The most important thing that so many people in the West overlook  when it comes to the crisis in Ukraine  (and Crimea ‘going AWOL’ and becoming part of Russia) is that the Kremlin was not initiating but rather responding to events there.

According to sources I spoke to in Moscow during my recent trip there, the situation in Crimea developed so quickly and unexpectedly for Moscow that it could only follow the scenario rather than dictate it.

“There was absolutely no way President Vladimir Putin could have distanced himself from the drive for independence in Crimea,” one government source told me.

“It would have been like playing the Russian roulette with all the bullets in the cylinder.”

He also told me that the crisis in eastern Ukraine was not exactly what Putin and his people had bargained for.

“It’s a huge headache for the Kremlin,” he said.

“There is no visible face-saving solution at the moment for Moscow and Kiev other than to sit it out and hope that something happens.”

One thing is certain though: both Russia and the West have misjudged the developments that resulted in the overthrow of President Viktor Yanukovich’s regime back in February of this year.

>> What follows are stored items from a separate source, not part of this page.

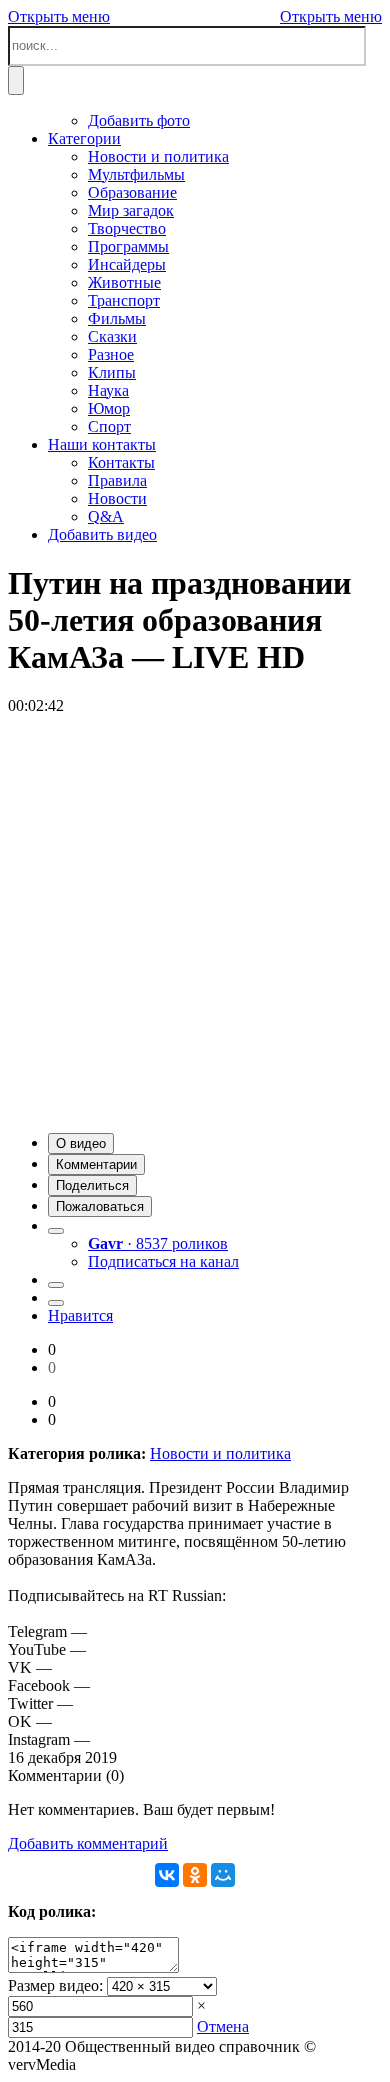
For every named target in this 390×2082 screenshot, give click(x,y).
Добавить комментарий (88, 1843)
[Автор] (56, 1231)
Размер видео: (55, 1985)
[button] (81, 1143)
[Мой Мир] (223, 1875)
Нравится (80, 1315)
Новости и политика (220, 1453)
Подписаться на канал (163, 1261)
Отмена (223, 2026)
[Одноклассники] (195, 1875)
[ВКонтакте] (167, 1875)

Russia could never have imagined that the West would go as far as sending its troops to Ukraine and other East European countries in a show of strength, openly toying with the idea of arming the Ukrainian army and militias and even looking at a possible scenario of the country joining NATO while imposing crippling economic and financial sanctions on Moscow that smack of the worst periods of the Cold War days.

Meanwhile, the West obviously misjudged the way Moscow would throw its weight behind Crimean independence from Ukraine and respond, if reluctantly, to supporting the anti-government rebels in the east and south of the country.

The feeling among the Russian military is that the Obama Administration was getting the wrong advice about Russia’s willingness to use its military muscle to defend its interests.

The Crimean operation, as word has it, has been accepted in the Pentagon and NATO as a brilliant piece of tactical planning, although, of course, most of the credit should go to the commanders of the naval base at Sevastopol and not the top brass in Moscow.


But what happens next, is the question.

Well, a good move on the part of the West would be to give a firm promise on paper that Ukraine will never become a member of NATO.

This will help to remove a lot of tension in the current stand-off.

Equally downgrading the tension would be the removal of any foreign military presence, including mercenaries, in the eastern part of Ukraine.

A long-term political solution, however, will be harder to achieve.

A good move would be to accept that Crimea will never become part of Ukraine again and negotiate some sort of compensation for Kiev for the loss.

As for Russia, it has been made clear by President Putin and other Russian officials on many occasions that Crimea is a ‘done deal’ and no one is going to discuss the matter further.

On the breakaway regions of Donetsk and Lugansk, Russia will continue to insist on their special autonomy within Ukraine and firm security guarantees from Kiev that they won’t be attacked.

Even if President Putin wanted to be flexible and give up his support of these two self-proclaimed republics, domestic opinion in Russia would not allow him to do it.

It’s one thing rallying his people to withstand the hardships of the Western sanctions and the falling rate of the Russian rouble; but it’s another matter altogether to announce that the ‘brothers and sisters in the east of Ukraine’ will have to sort out the mess all by themselves.

That would be, like my government source has already put it so eloquently, playing Russian roulette with the odds stacked firmly against you.


Alexander Nekrassov is a former Kremlin and government advisor. He is the descendent of famous Russian poet Nikolai Nekrassov and writer Leo Tolstoy.